» **WHAT IS REQUIRED**
Only an exact repetition of the lines from the one holding "Image resolution: width=2368" to the end of the data is wanted, with pictures left out.

━━━━━ ENTRIES PROVIDED ━━━━━

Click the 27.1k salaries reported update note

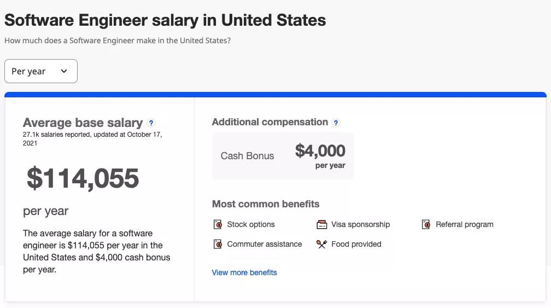[x=92, y=139]
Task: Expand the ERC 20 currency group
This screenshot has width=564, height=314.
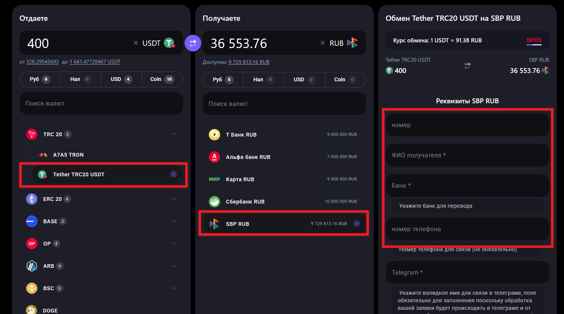Action: click(x=174, y=199)
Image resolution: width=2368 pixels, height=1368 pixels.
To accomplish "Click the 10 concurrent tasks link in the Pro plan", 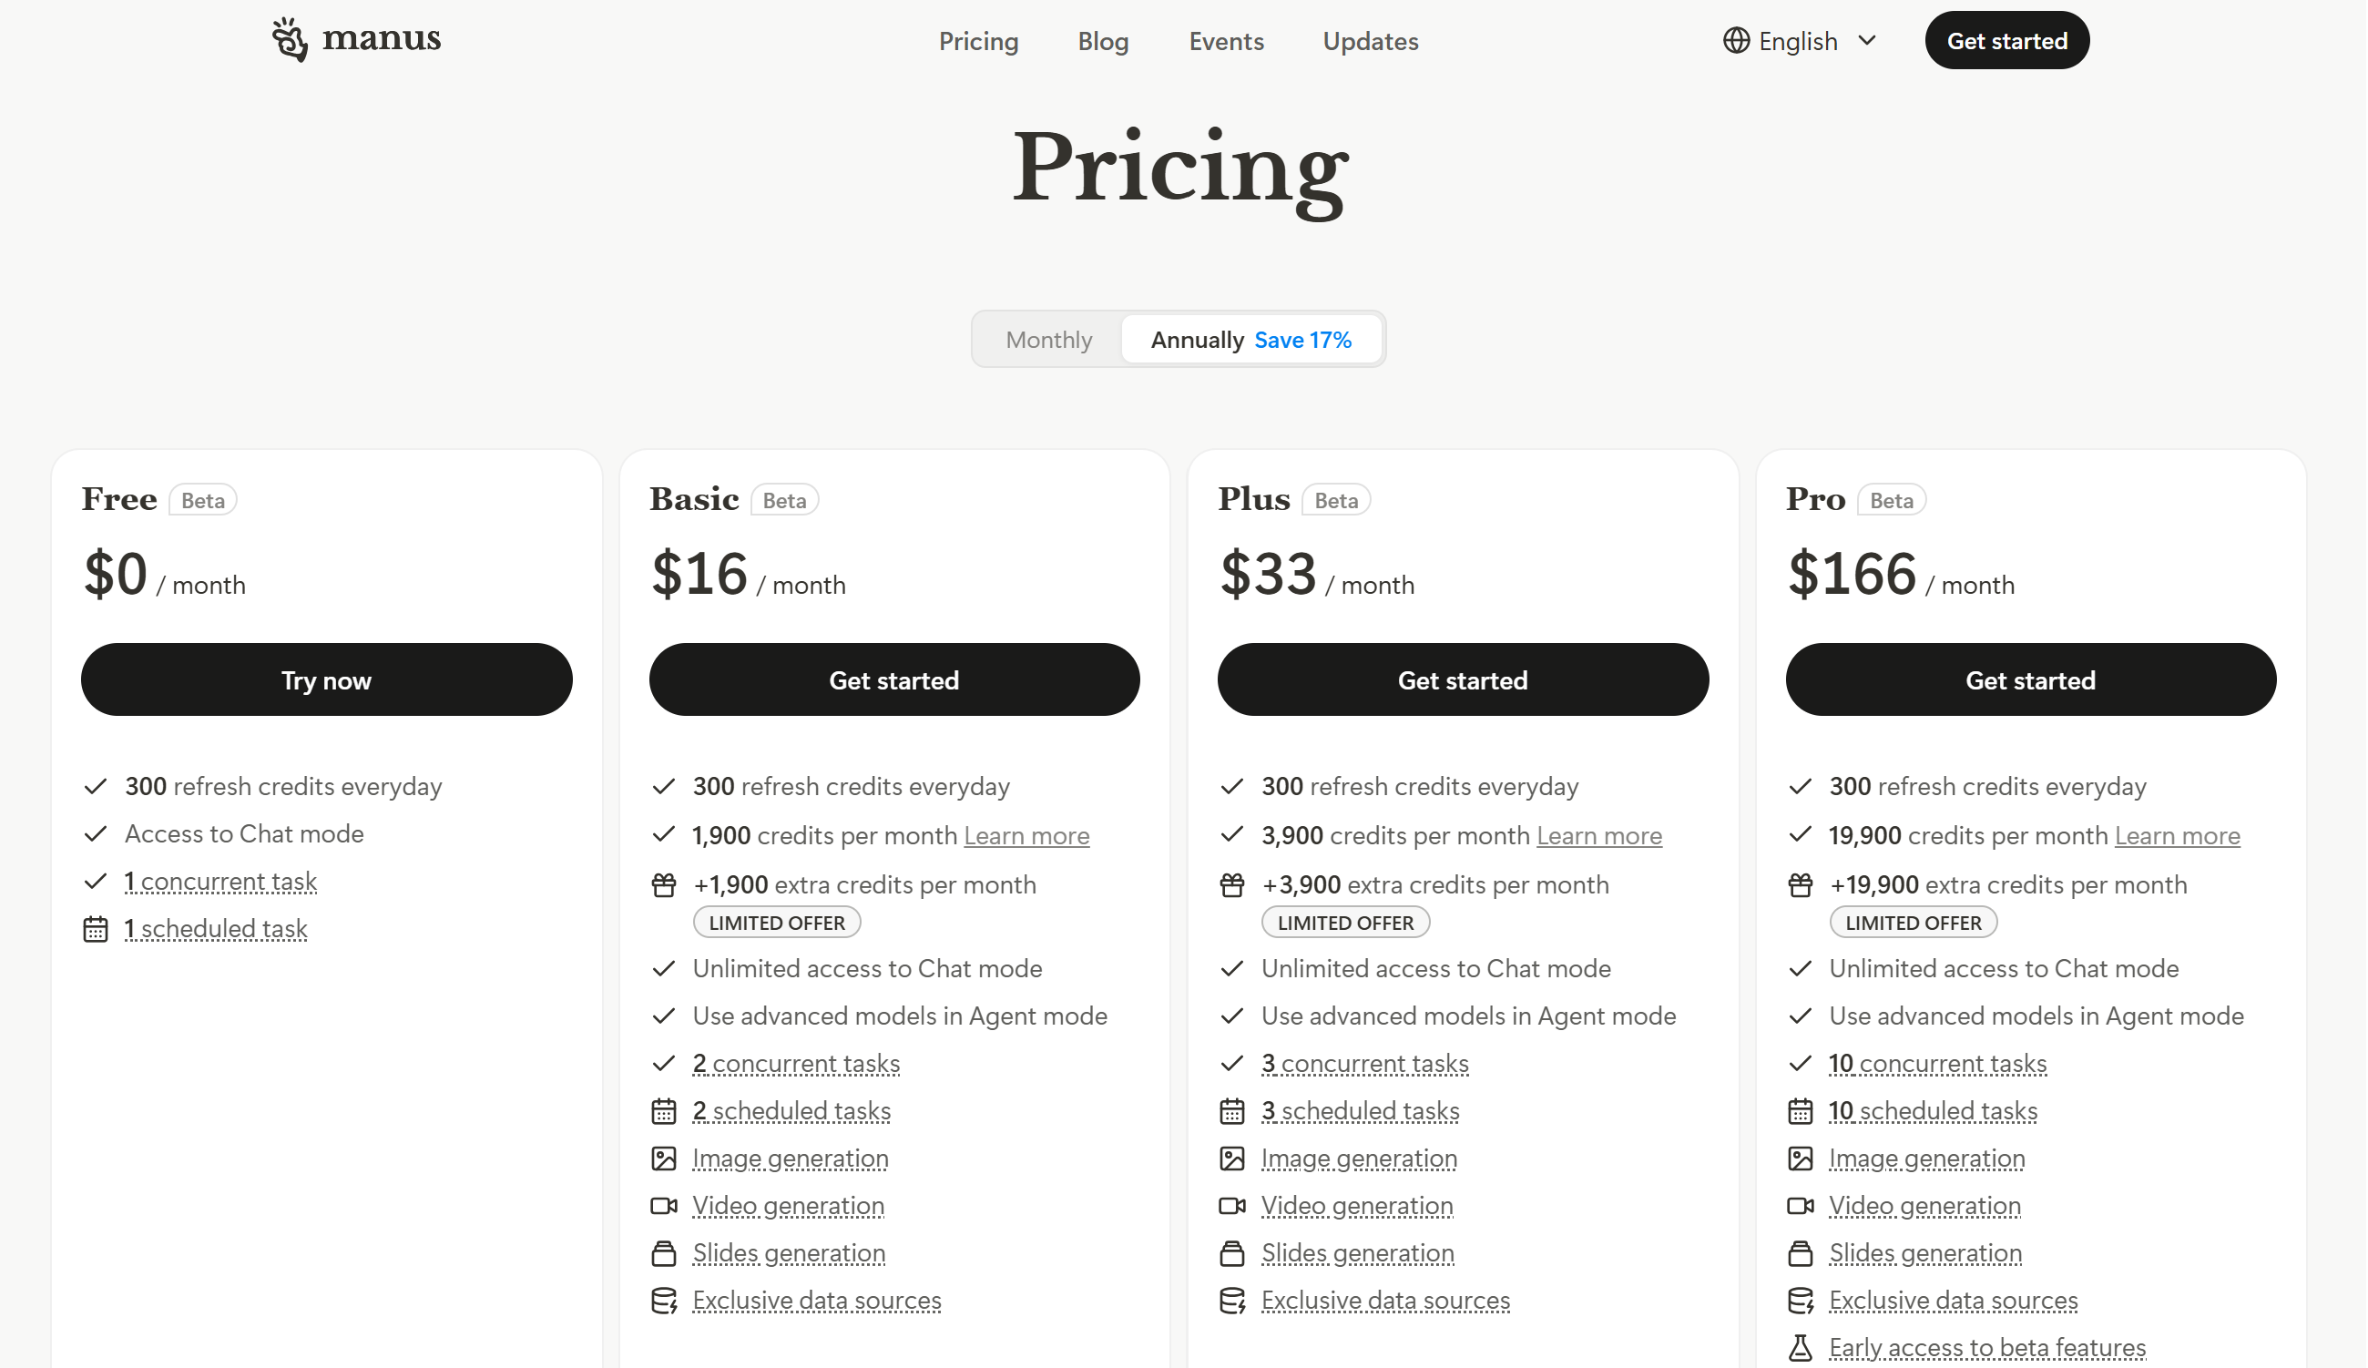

━━━━━

» **ANSWER TO THIS EXERCISE**
Image resolution: width=2368 pixels, height=1368 pixels.
To accomplish "Click the 10 concurrent tasks link in the Pro plan", 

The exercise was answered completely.